• _Requirement_
Copy the patch review reply starting with "I'm good with" and going on through "zynqmp_r5_attach(struct rproc *rproc)", substituting "teardown sequence" for "cleanup sequence".

• _Selection_
★ ★ ★ ★ ★

I'm good with that part...

> 
> Now in detach() it is not needed. I am just clearing the flag as part of
> a cleanup sequence.
> 
>  >> +
> >>  	return ret;
> >>  }
> >>  
> >> @@ -869,6 +915,9 @@ static int zynqmp_r5_get_rsc_table_va(struct zynqmp_r5_core *r5_core)
> >>  
> >>  static int zynqmp_r5_attach(struct rproc *rproc)
> >>  {
> >> +	/* Enable attach on recovery method. Clear it during rproc stop. */
> >> +	rproc_set_feature(rproc, RPROC_FEAT_ATTACH_ON_RECOVERY);
> >> +
> >>  	dev_dbg(&rproc->dev, "rproc %d attached\n", rproc->index);
> >>  
> >>  	return 0;
> >> @@ -883,9 +932,30 @@ static int zynqmp_r5_detach(struct rproc *rproc)

★ ★ ★ ★ ★

• _Data segment_
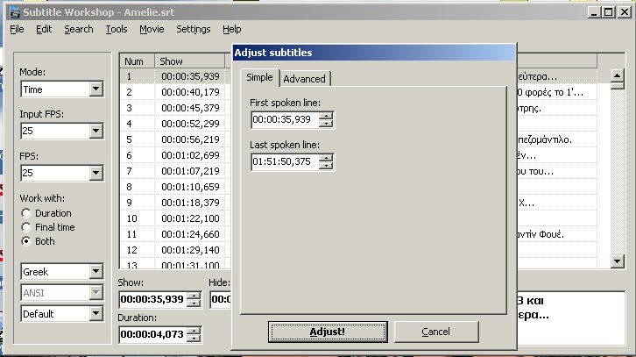636x357 pixels.
Task: Increase the Show time spinner value
Action: pyautogui.click(x=194, y=295)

★ ★ ★ ★ ★

• _Exercise result_
I'm good with that part...

> 
> Now in detach() it is not needed. I am just clearing the flag as part of
> a teardown sequence.
> 
>  >> +
> >>  	return ret;
> >>  }
> >>  
> >> @@ -869,6 +915,9 @@ static int zynqmp_r5_get_rsc_table_va(struct zynqmp_r5_core *r5_core)
> >>  
> >>  static int zynqmp_r5_attach(struct rproc *rproc)